Everybody knows how to live another person’s life, but not their own, says a Finnish proverb. Nonetheless, life has been examined for some time already from a scientific basis as well, ignoring other people’s opinions as much as possible. That’s what is annoying us, since from among the various fields of science, logical consideration of life is something toward which we all have both a highly personal and fashionably estranged approach. It’s only natural to go jogging with your Nike running shoes tapping on asphalt before having a meal, because that’s what nature has prescribed for us. “The prey didn’t stand still waiting for us in the old days either, did it?” says a person hunting for an “organic” lifestyle on the Internet. And now my neighbour is upset once again, because he couldn’t see the forest from all those trees around.
The first lesson of biology is that a biologist is always a bit wrong. Every time we start thinking we have found something universal about life, the biosphere replies by pointing out a counter-example.
Only animals are able to communicate among themselves, right? Except that so are trees, bacteria, and, when in the sauna, even men.
Yet what’s certain is that Darwin’s natural selection is the force that has moulded our genome. A bit later we can notice that most of our present spectrum is nothing but a genetic collection of parasites, bums hitchhiking in the tracks of natural selection, or often just products of pure bad luck in the bingo of life. Well, the amount of DNA, at least, obviously equals complexity. A bacterium is tiny and negligible and thus not inclined to write a haiku. A human being has a thousand times deeper soul than nucleic acid does, so it must be the source of our mental supremacy. In reality, even an onion being chopped for your midsummer barbecue has five times more genetic layers than a poet. A single-cell amoeba could accommodate genetic material sufficiently for a thousand ordinary Finns.
Eventually a biologist becomes a biorealist, who knows that exception is the rule and difference is a seed for development. He realises that a human being loving or hating one’s own species is, after all, just looking at the seemingly planned chaos from the perspective of an organic, reproduction-oriented jungle of algorithms. At the same time we still wish to find some order in this mess. It has led to various bio-generalisations, which some people without any further expertise would like to use as universal guidelines. In principle, many generalisations are correct, of course, and serve therefore some justifiable purposes. Men’s slippers fit Adam better, and there are two sexes: woman and couch potato. The former has two X-chromosomes, and mister X can cope as a single version. That’s the way it goes, so all the talk about genders is just a big fuss, says the bar stool commenter. But Adam didn’t know that there are also a whole bunch of Eves with only one X. Already a long time ago, Dr Swyer’s microscope revealed that some women actually have chromosomes like those of a man.

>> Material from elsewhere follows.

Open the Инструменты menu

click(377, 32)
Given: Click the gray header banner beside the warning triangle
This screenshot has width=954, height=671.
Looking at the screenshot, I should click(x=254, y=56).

At the basic level of biology, we can notice that one gene may control a whole set of others. A small change can cancel out usually valid generalisations. Yet the distinction is not always straightforward, and the continuum may encompass all fifty shades of grey. A mutation here, some change there, and something I find normal may appear totally abnormal to someone else. Nor are you, dear reader, just a genetic combination of your parents but also a collection of novel, unique changes. You are not normal – nobody is. Therefore a small glimpse of understanding toward our fellow sufferers, if nothing else, increases our beauty at least for a millihelen (one helen is a standard unit of Homer’s looking-glass index, by which 1000 ships turn their course towards Troy. One millihelen will probably get you a cruise on a TV dating programme).
Our world has changed and it keeps changing at an increasing rate. As every browser of the Internet can see, barroom discussions are taking place in the reader comment sections of news stories and at the tables of social media. There even inadequate inferences quickly find a resonating choir and experts of all fields know the truth. It is increasingly important that one can base one’s views on real knowledge – not on that of others but that of your own. And such knowledge can be attained only by studying, not by singing along with the choir. Science is an unrivalled source of reliable information, even if you might personally disagree. As Darwin already wisely stated, ”Don’t believe everything they write on the Internet.”